### DATA SECTION

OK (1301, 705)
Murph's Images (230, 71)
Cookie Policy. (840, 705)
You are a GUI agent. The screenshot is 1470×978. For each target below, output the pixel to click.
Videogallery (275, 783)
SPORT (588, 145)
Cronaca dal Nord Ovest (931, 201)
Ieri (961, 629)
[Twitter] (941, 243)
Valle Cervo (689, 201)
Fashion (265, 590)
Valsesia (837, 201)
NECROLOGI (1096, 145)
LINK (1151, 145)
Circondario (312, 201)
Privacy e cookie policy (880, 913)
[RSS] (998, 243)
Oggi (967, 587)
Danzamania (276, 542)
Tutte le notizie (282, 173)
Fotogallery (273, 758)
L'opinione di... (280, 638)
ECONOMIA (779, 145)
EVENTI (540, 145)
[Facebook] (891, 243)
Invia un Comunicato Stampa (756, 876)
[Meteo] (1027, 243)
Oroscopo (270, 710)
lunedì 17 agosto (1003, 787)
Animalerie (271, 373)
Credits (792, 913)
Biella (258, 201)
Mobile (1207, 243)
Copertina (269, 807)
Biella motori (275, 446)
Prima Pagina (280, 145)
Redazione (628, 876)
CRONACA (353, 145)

### TO DO
Extract the full set of entries word for word.

### YOUR RESPONSE
OK (1301, 705)
Murph's Images (230, 71)
Cookie Policy. (840, 705)
You are a GUI agent. The screenshot is 1470×978. For each target below, output the pixel to click.
Videogallery (275, 783)
SPORT (588, 145)
Cronaca dal Nord Ovest (931, 201)
Ieri (961, 629)
[Twitter] (941, 243)
Valle Cervo (689, 201)
Fashion (265, 590)
Valsesia (837, 201)
NECROLOGI (1096, 145)
LINK (1151, 145)
Circondario (312, 201)
Privacy e cookie policy (880, 913)
[RSS] (998, 243)
Oggi (967, 587)
Danzamania (276, 542)
Tutte le notizie (282, 173)
Fotogallery (273, 758)
L'opinione di... (280, 638)
ECONOMIA (779, 145)
EVENTI (540, 145)
[Facebook] (891, 243)
Invia un Comunicato Stampa (756, 876)
[Meteo] (1027, 243)
Oroscopo (270, 710)
lunedì 17 agosto (1003, 787)
Animalerie (271, 373)
Credits (792, 913)
Biella (258, 201)
Mobile (1207, 243)
Copertina (269, 807)
Biella motori (275, 446)
Prima Pagina (280, 145)
Redazione (628, 876)
CRONACA (353, 145)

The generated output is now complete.